The state law doesn’t require students to do community service. But it does allow school districts to go above the state’s requirements when setting up their biliteracy programs.

“Thoughtful school districts can absolutely address these concerns,” Garcia said.

Several school districts in the state are looking to start their own programs. In March, the school board for the Roaring Fork School District in Glenwood Springs voted to start offering the seal. Summit School District also began offering the seal this year.

Leslie Davison, the dual language coordinator for Summit, said that although her program will change in the next year as she forms more clear requirements around some new tests, she will continue to have higher requirements than the state has set.

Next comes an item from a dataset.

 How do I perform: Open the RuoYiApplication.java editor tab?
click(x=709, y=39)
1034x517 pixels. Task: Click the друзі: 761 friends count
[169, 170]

This year her students had prove proficiency in their second language by taking a test in that language. They also had to demonstrate English proficiency through the ACT. In addition, students did oral presentations to the community in both languages.

“Their expectations aren’t as high as mine are,” Davison said. “We’ll probably stay with our higher-level proficiencies. I do have some work to do in terms of how that’s going to look for next year, but I certainly don’t want to just use seat time.”

Meanwhile, the districts that started the seal are increasing their commitment to biliteracy so as many students as possible can be eligible to earn seals in the future.

The Adams 14 school district in Commerce City is using Literacy Squared, a framework written by local researchers for teaching students to read English by strengthening literacy in the native language. The program is being rolled up year by year and will serve students in 34 classrooms from preschool through fourth grade in the fall.

In Eagle County, Martinez said parents have shown such a strong demand for biliteracy that most elementary schools are now dual language schools providing instruction to all students in English for half of the school day and in Spanish for the other half.

Both districts are also increasing the offerings of language classes in middle and high school. The options are important for students who are native English speakers so they too can become bilingual and access the seal. For students whose primary language is not English, the classes can help ensure they don’t lose their primary language as they learn English.

Of Eagle’s 25 students who graduated with a seal of biliteracy this year, 17 were native Spanish speakers and eight were native English speakers.

“We want all kids to see their bilingualism is an asset,” Martinez said. “It’s huge for them.”